---------- DOCUMENT EXCERPT

# Hives on national forest land? (Specifically, Tonto.)



## Cygnet (Sep 13, 2004)

I'll talk to the office there after I move but -- has anyone had any experience keeping hives on nat'l forest land? I'll be living in a tiny community of private land surrounded by tens of thousands of acres of national forest. Most of the lots are an acre and a 1/4 and there are lots of kids, so in the interest of keeping peace ... no hives on the property.

However, about 1/4 mile away, there's a lovely creek with running water (rare!) easy access, and very few visitors. The only way in or out is on foot or by quad. Only the locals are likely to be down in there, so I doubt I'll have problems with vandals. 

Anyone know what the forest service reaction would be if I wanted to set up a couple hives for private honey production?  I can talk to them after I'm established but thought I'd ask here first so if someone gives me a line of BS and says it's not possible, I'll know if I can argue the point or not. 

(I am allergic to everything under the sun ... except, weirdly, insect stings. :happy2: I barely react. I might as well take advantage of that.)


----------



## COWS (Dec 23, 2012)

I don't know what the rules are now and out there, but year ago in the SE the national forest had well established rules for allowing beekeepers in. Ask at the local ranger office. Re danger to others, it's perfectly possible that they are wild bees there anyway. I would be on the lookout for other bees. I don't think there is any real way to prove your bees stung someone. Locally, a beekeeper has bees on a lot in town. Produces good honey, but also puts bees out to pollinate a commercial strawberry patch.

COWS


----------



## OkieDavid (Jan 15, 2007)

I agree. Just stop in and visit with the District Ranger. I am responsible for managing Federal lands with another agency. There is no "set" policy and land managers have a wide latitude regarding NON-COMMERCIAL activities. I permit hives as long as they are not located within 1/4 mile of campgrounds or hiking trails and have each box identified with the owner's name and a contact phone number. Again, this is for private hives only. If you have any honey sales that puts you into a commercial operation and a whole set of rules/permits/fees kick in.


----------

--------------------
---------- EXTRACTED MATERIAL

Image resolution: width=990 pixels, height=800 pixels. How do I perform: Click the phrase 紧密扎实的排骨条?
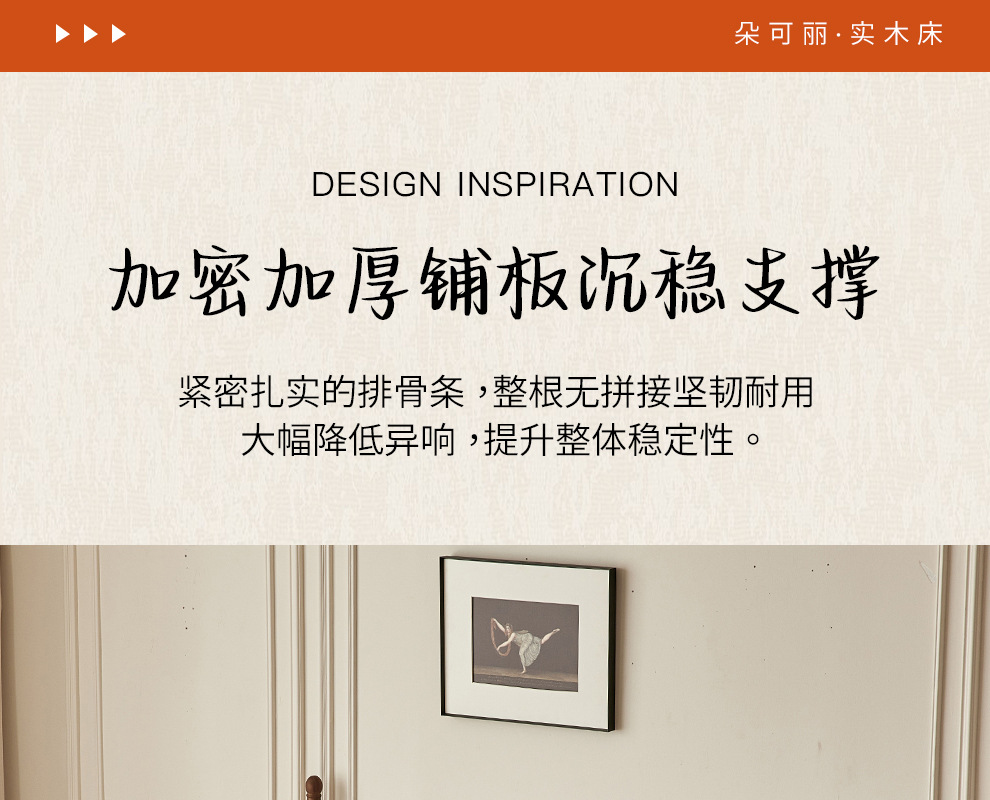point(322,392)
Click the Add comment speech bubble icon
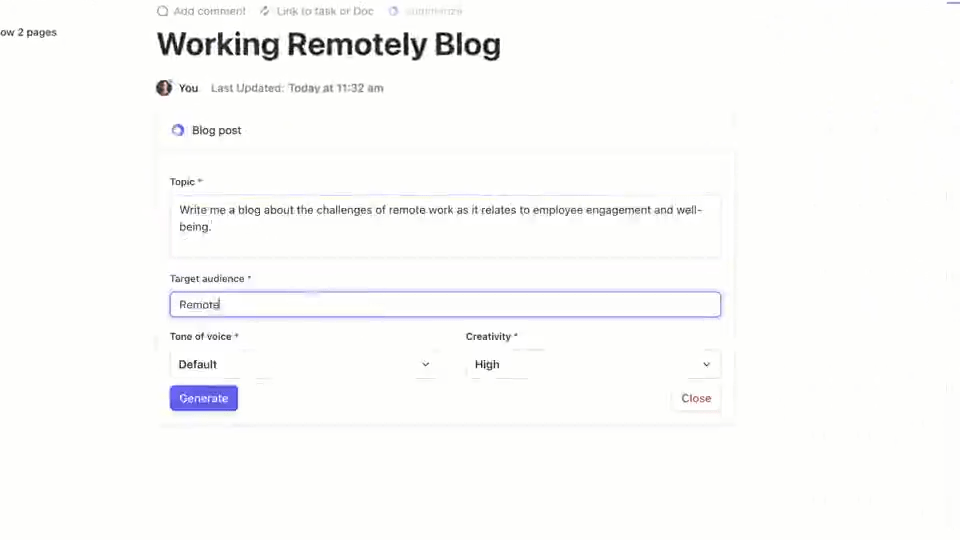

--------------------
---------- EXTRACTED MATERIAL

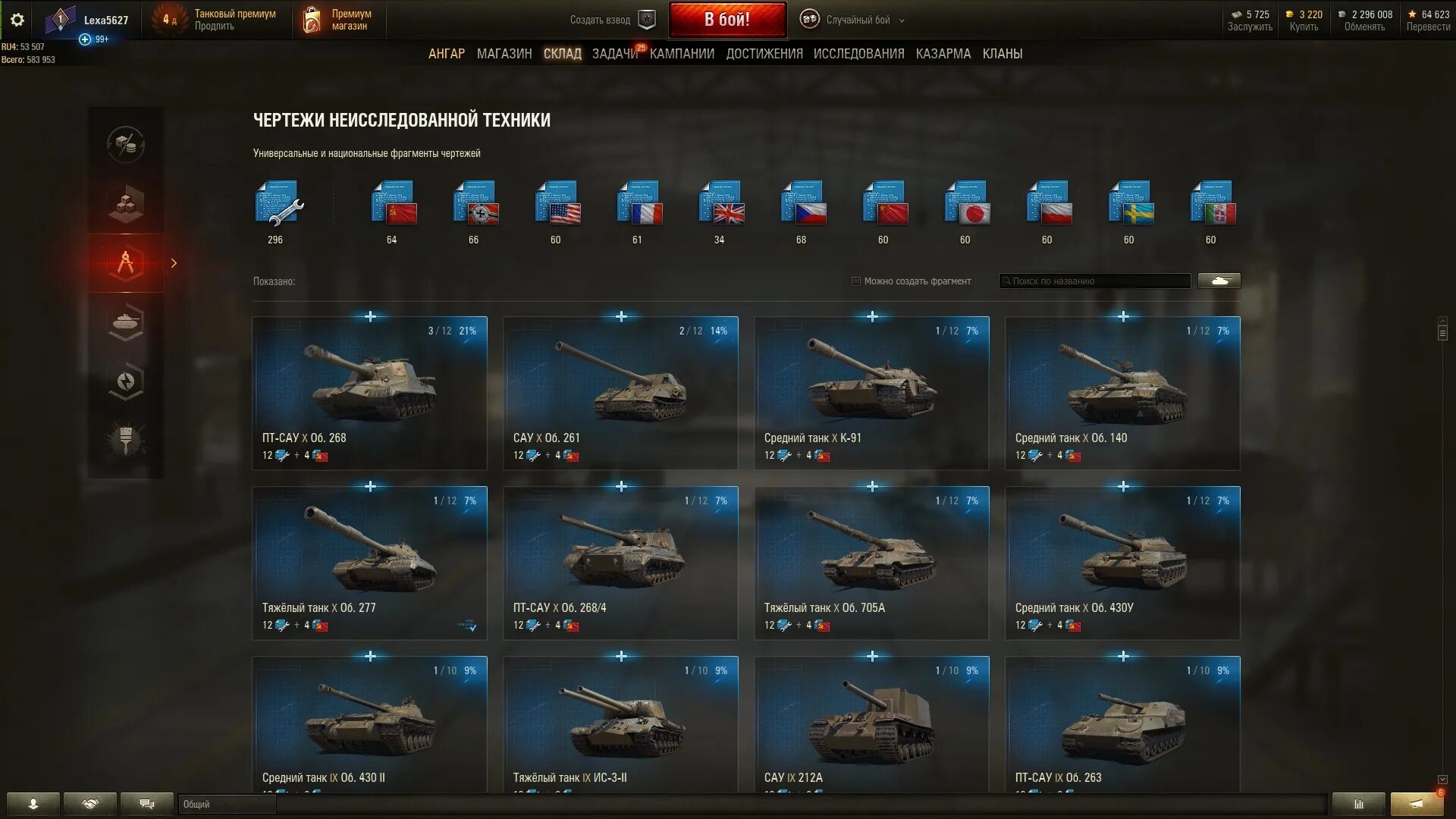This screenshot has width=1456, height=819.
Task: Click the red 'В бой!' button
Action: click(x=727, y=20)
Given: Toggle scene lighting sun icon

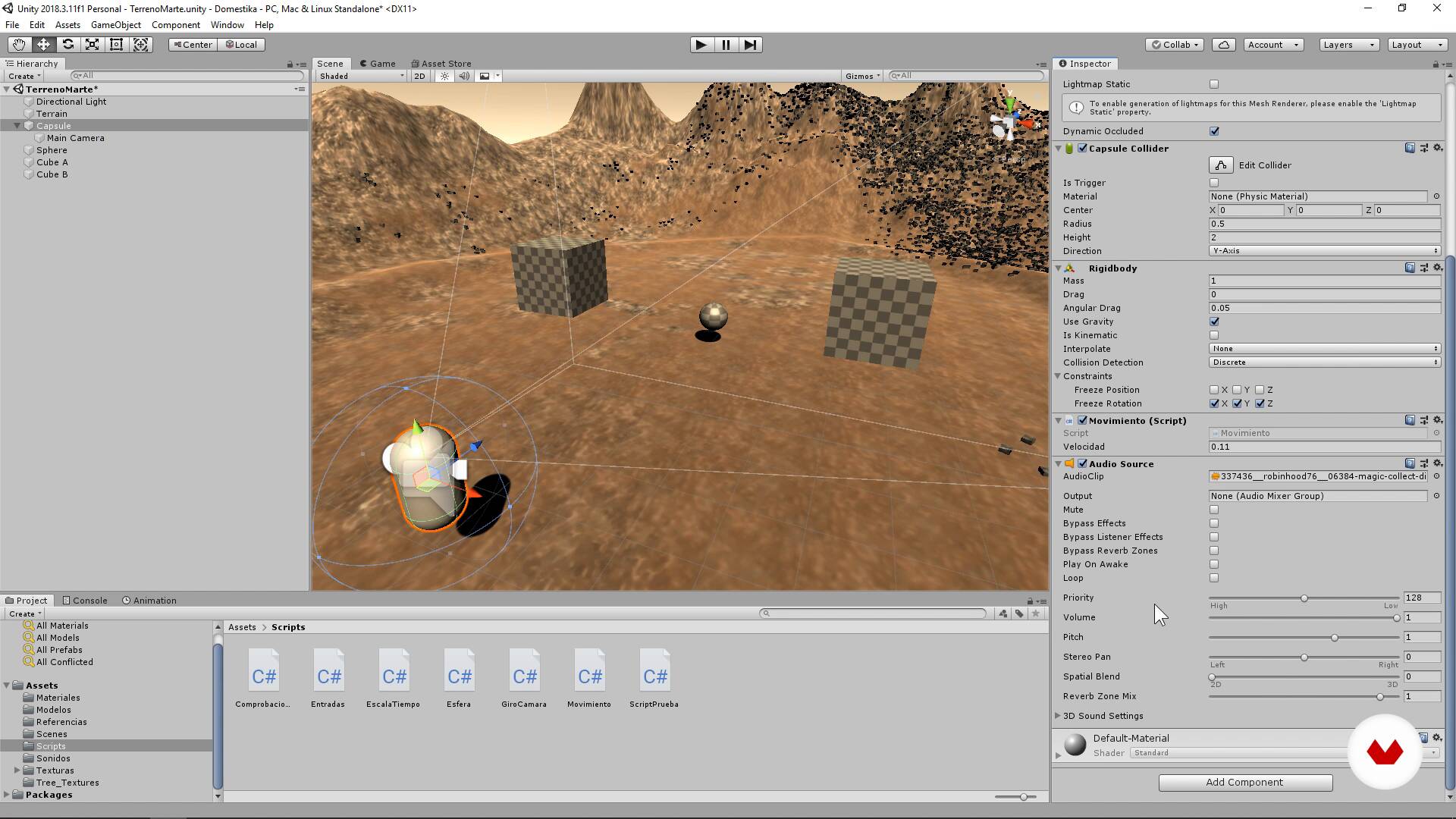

--------------------

*DIRECTION A*: In the beehive thread, how close to campgrounds or hiking trails does OkieDavid allow hives to be placed?
*DIRECTION B*: Decide whether each statement agrees with the beehive thread, answering yes or no and quoting the deciding words: (i) The creek is about a quarter mile from Cygnet's future home. (ii) Cygnet reacts strongly to insect stings. (iii) Any honey sales make the operation commercial.
*DIRECTION C*: Please write out the beehive thread from "## Cygnet (Sep" to "problems with vandals.", swapping "creek" for "stream".
The items are separate material, not part of the beehive thread.

*RIGHT ANSWER A*: No closer than 1/4 mile.

*RIGHT ANSWER B*:
(i) Yes: "about 1/4 mile away, there's a lovely creek with running water"
(ii) No: "I barely react."
(iii) Yes: "If you have any honey sales that puts you into a commercial operation"

*RIGHT ANSWER C*:
## Cygnet (Sep 13, 2004)

I'll talk to the office there after I move but -- has anyone had any experience keeping hives on nat'l forest land? I'll be living in a tiny community of private land surrounded by tens of thousands of acres of national forest. Most of the lots are an acre and a 1/4 and there are lots of kids, so in the interest of keeping peace ... no hives on the property.

However, about 1/4 mile away, there's a lovely stream with running water (rare!) easy access, and very few visitors. The only way in or out is on foot or by quad. Only the locals are likely to be down in there, so I doubt I'll have problems with vandals.